◆ Text excerpt
::::::

November 3, 2009 8:37 AM   Subscribe

Considering grad school for public policy, economics, international development. Help me sort out my life.

Note: my situation is pretty similar to this post. (I did a double take when I read it to make sure I hadn't posted this question already myself)

I just got back from teaching English for two years in the Peace Corps and suddenly everyone I know seems to be in grad school and loving it. I like learning and am pretty passionate about social science. I've been looking around at masters degrees in public policy and economics (possibly with an international slant, mostly because I'd be more qualified for it having done Peace Corps) and am considering masters programs in the following:

-Public Policy (or International PP) with econ focus
-Public Policy + Economics (dual degree)
-(plain old) Economics
-International Public Policy with econ focus
-International Studies with a development focus
-Public Administration + Economics (dual degree)
-(The other option is just to move back to DC and look for another nonprofit job.)

I don't have any formal background in economics (like the referenced post, I'm mostly a dilettante at this stage), so it's likely that I will be taking undergrad classes (econ and maybe stats) next spring in preparation for any of the programs. My BA was in German with a minor in Politics. Political orientation is leftward and making lots of money is not very important.

I have two major concerns. The first is that I want a solid grasp of both neoclassical economics and some of the major heterodox critiques. Ideally I would like a solid econ program that is grounded within a broader social science context. Public policy seems like it would be a good place for this, but I'm not really sure.

The second concern is that I don't really know what I want the degree for, career-wise. At this point I have no desire to continue on with a PhD and/or go into academia (I want to do some more things first...), and sitting in a think tank doesn't appeal to me very strongly either. Besides working for the gov'mint, what other kinds of jobs are there that this kind of degree would be conducive to getting? I'm concerned that my passion for a topic will not sustain a dull desk job.

::::::

◆ Source excerpt
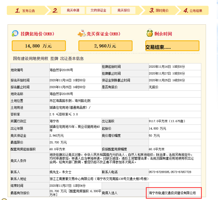The image size is (218, 200).
Task: Click the large step 2 number
Action: 55,11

::::::

◆ Given exercise A
In the grad school post, what were the writer's undergraduate major and minor?
◆ Given exercise B
Write the next part of the grad school post, starting after its final sentence about a dull desk job.
The lines are not needed for any of this.

◆ Response A
The writer majored in German and minored in Politics.

◆ Response B
Those of you that have done similar programs, where have you ended up and what are your jobs like? What kinds of programs seem like they would best fit what I'm looking for? Economists (and others), are you going to take me seriously if I don't have a specifically econ degree? Is more advanced economics helpful in the real world anyway?

Huge thanks in advance.
posted by ropeladder to Education (8 answers total) 7 users marked this as a favorite
 
First consider if this MA is going to make your life better - financially, etc. Also, aren't RPCVs eligible for MA tuition reimbursement? I'd do one of those in a heartbeat!

Otherwise:
Take your econ classes NOW. SAIS and Fletcher require it. I did an online class at a local community college when I was preparing.
Have money but no time? I did my MA in London at SOAS and it was fun.
posted by k8t at 10:01 AM on November 3, 2009


Some very general thoughts (I don't have a PP degree, but it seems like half the people I work with do and the other half wish they did. I don't know international development stuff, sorry):

Public Policy will likely come with a few econ classes anyway. I'd do a degree in a place where you can add a few more econ classes, maybe with a focus on {environmental economics / international development economics / whatever}. I think most people leave PP and get jobs that, while "desk jobs," are more about politics and memos than endless Excel spreadsheets. Most graduate degree programs will provide lists of the types of things their graduates are doing. I'd do it in the city where you want to ultimately live, since the local alum network seems really helpful.
posted by salvia at 10:05 AM on November 3, 2009


I had a very hard time deciding between an M.A. in economics and an MPP, and I ended up going with the M.A. in economics, because I figured it was a more flexible degree in terms of future career options. Plus, I have a pretty quantitative background and after talking with a few MPPs from a program that has a reputation for being one of the most quantitative out there, I realized that an MPP would invariably mean sitting through a lot of classes on basic regression and statistical technique, which I already knew quite a bit about. It was also clear that while I would be taking econ classes in an MPP program, they would not be calculus based; I had done an econ class like that before in college and the experience was pretty frustrating (the best analogy I can think of is it was like trying to take an art class where you couldn't talk about colors).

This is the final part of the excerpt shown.